# EXERCISE 1
In the mechanism description, which part is turned to make the rollers 33 and the balls 42 move toward one end of their recesses?

# QUOTED PASSAGE
Referring next to FIGS. 4 and 5, the knob 5 is rotated counterclockwise so that the rollers 33 and the balls 42 are caused to move toward one end of the respective recesses 32, 35. When the yoke 2 is actuated by the driving axle 25 to rotate counterclockwise, the rollers 33 are caused to slide further toward the ends of the recesses 32 so that the ring portion 30 of the socket 3 is clamped by the rollers 33 and so that the socket 3 is caused to rotate counterclockwise. When the socket 3 is driven to rotate counterclockwise, as shown in FIG. 5, the balls 42 within the recesses 35 are caused to rotate relatively toward the center, which is wider, of the recesses 35 so that the socket 3 will not be clamped by the balls 42 and can freely rotate counterclockwise.
When the yoke 2 is actuated to rotate clockwise, the rollers 33 are caused to rotate toward the center, which is wider, of the recesses 32 so that the yoke 2 can not drive the socket 3 to rotate (FIG. 4). At this moment, the socket 3 has a tendency to rotate clockwise so that the balls 42 are caused to move relatively toward the ends of the recesses 35, which prevents the socket 3 from rotating clockwise (backlash) (FIG. 5). The socket 3 and the drive shaft 31 are active counterclockwise.
Referring next to FIGS. 6 and 7, the knob 5 is rotated clockwise so that the rollers 33 and the balls 42 are caused to move toward the other end of the respective recesses 32, 35. When the yoke 2 is actuated by the driving axle 25 to rotated clockwise, the rollers 33 are caused to slide further toward the ends of the recesses 32 so that the ring portion 30 of the socket 3 is clamped by the rollers 33 and so that the socket 3 is caused to rotate clockwise. When the socket 3 is driven to rotate clockwise, as shown in FIG. 7, the balls 42 within the recesses 35 are caused to rotate relatively toward the center, which is wider, of the recesses 35 so that the socket 3 will not be clamped by the balls 42 and can freely rotate clockwise.

# ROWS
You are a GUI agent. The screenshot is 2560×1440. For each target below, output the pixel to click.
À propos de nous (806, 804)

==

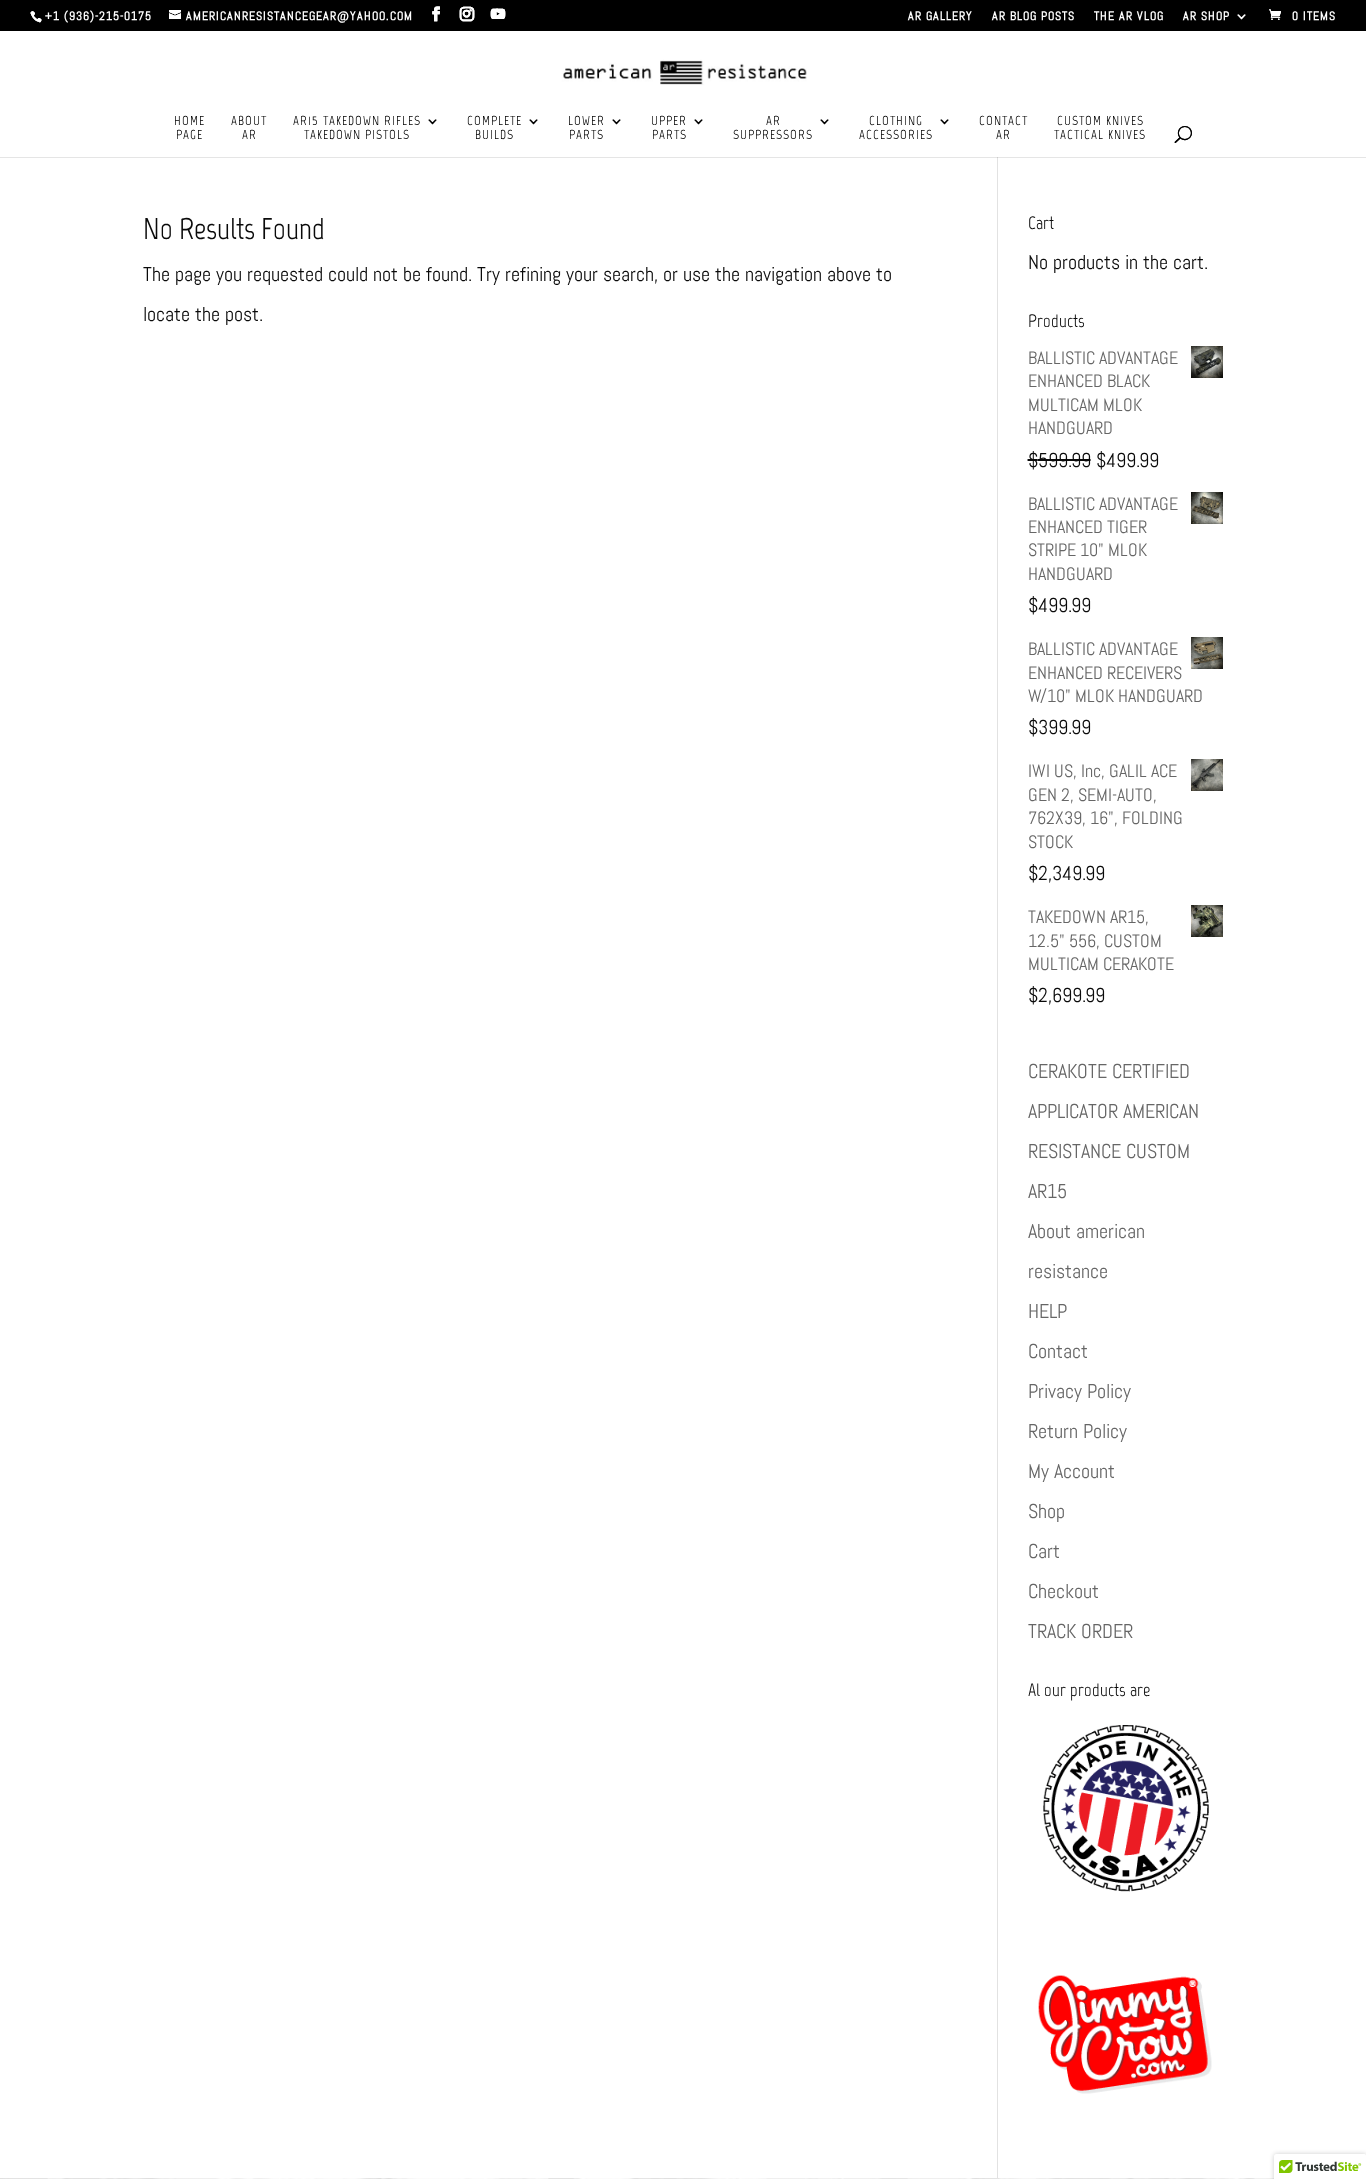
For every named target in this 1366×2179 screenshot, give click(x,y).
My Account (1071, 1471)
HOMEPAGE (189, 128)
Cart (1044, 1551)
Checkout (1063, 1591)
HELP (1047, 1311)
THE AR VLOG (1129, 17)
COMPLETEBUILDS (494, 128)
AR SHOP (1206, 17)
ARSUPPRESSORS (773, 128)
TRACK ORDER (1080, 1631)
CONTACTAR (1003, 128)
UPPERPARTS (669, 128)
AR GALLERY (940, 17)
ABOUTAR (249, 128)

# EXERCISE 2
In the records, rewrite the part that opens with the line containing "You are a GUI" and closes with the line containing "À propos de nous (806, 804)", changing "agent" to "assistant" and keeping everything else the same. Return only those lines.

# RESPONSE 1
The knob 5.

# RESPONSE 2
You are a GUI assistant. The screenshot is 2560×1440. For each target below, output the pixel to click.
À propos de nous (806, 804)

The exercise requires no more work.